Protecting little ones from dreaded virus - GulfToday

Protecting little ones from dreaded virus


Picture used for illustrative purpose only.

In these virus-driven times, protection from the coronavirus is the topmost priority across all sectors of society and tiers of living. And for that several must-dos have been laid out by health functionaries. That includes children wearing face masks, a mandatory precaution.

However, there are aberrations in some parts of the world. Several hundred Romanians, including many families with young children, protested on Saturday in the country’s capital against measures to curb the spread of coronavirus, especially the mandatory use of masks in schools.

Like other countries in Europe, the number of new virus cases has spiked in recent days in Romania, with a record 1,713 cases earlier this week and 1,333 more on Saturday. In all, Romania has registered 111,550 cases of COVID-19, with 4,402 confirmed deaths.

Protesters at Bucharest’s University Square chanted slogans against President Klaus Iohannis and Prime Minister Ludovic Orban and drew parallels between the protective measures against the pandemic and the communist and Nazi regimes. One of the speakers at the rally compared the measures to the torture of dissidents during Communism.

However, the World Health Organisation (WHO)  thinks differently. It said children aged 12 and over should wear masks to help tackle the COVID-19 pandemic under the same conditions as adults, while children between six and 11 should wear them on a risk-based approach.

Children aged 12 and over should particularly wear a mask when a one-metre distance from others cannot be guaranteed and there is widespread transmission in the area, the WHO and the United Nations Children’s Fund (Unicef) said in a document on the WHO website dated Aug. 21.

Studies suggest older children potentially play a more active role in transmission of the new coronavirus than younger children.

Children aged five years and under should not be required to wear masks based on the safety and overall interest of the child, the WHO and Unicef said.

The UAE, however, is not taking any chances. It is making all-out efforts to enforce strict regulations to ward off the feared virus. It is recommended that children wear face masks provided they are more than two years old, announced Dr Omar Al Hammadi, the official spokesperson for the UAE Government, at a media briefing held in Abu Dhabi recently.

Dr Al Hammadi revealed that children are not immune to the virus, especially those who suffer from chronic diseases, noting that although they are less likely to develop severe symptoms, they are able to carry the virus and transmit it, so adequate precautions must be taken to save children from infection.
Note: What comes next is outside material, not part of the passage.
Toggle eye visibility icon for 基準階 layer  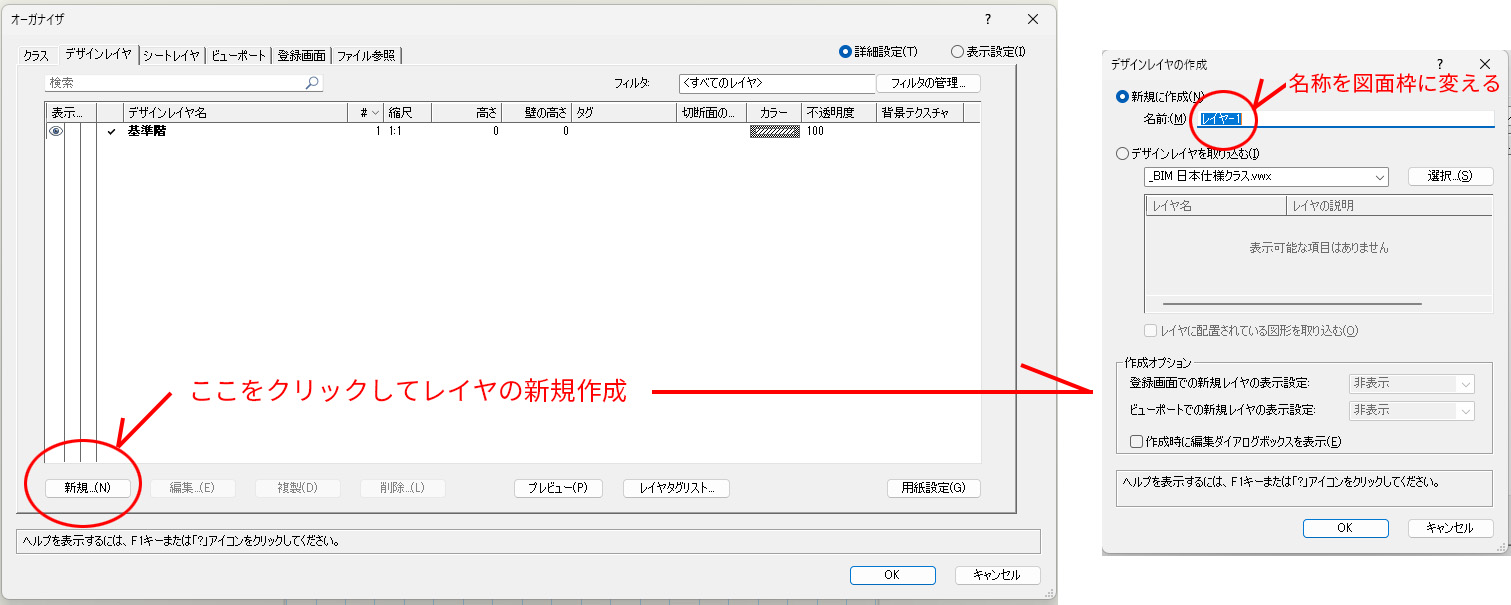pyautogui.click(x=56, y=131)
The risks are particularly pertinent when one takes into account the fact that kids are back in schools.

Dr. Hend Al Awadhi, Head of Health Promotion and Education Section in DHA’s Public Health Protection Department said, “In line with governmental guidelines, schools have adopted stringent precautionary measures to reduce the possibility of transmission of infection among students and to provide a safe and healthy educational environment. Parents also play a pivotal role in helping maintain health and safety standards. Students and parents must adopt internationally recommended safety measures at school and after school as well.”

Al Awadhi provided some tips to prepare children to go back to school. Among the tips is talking to children about the changes they will experience in school, such as having to wear a mask and the importance of maintaining physical distance between them and everyone at all times.

Children may be utterly bewildered by the dramatic tweak in school rules and behaviour, thanks to the virus, and could be psychologically affected.

Parents must allay their fears and educate them on positive practices to ensure that the virus is not within miles of their overall wellbeing.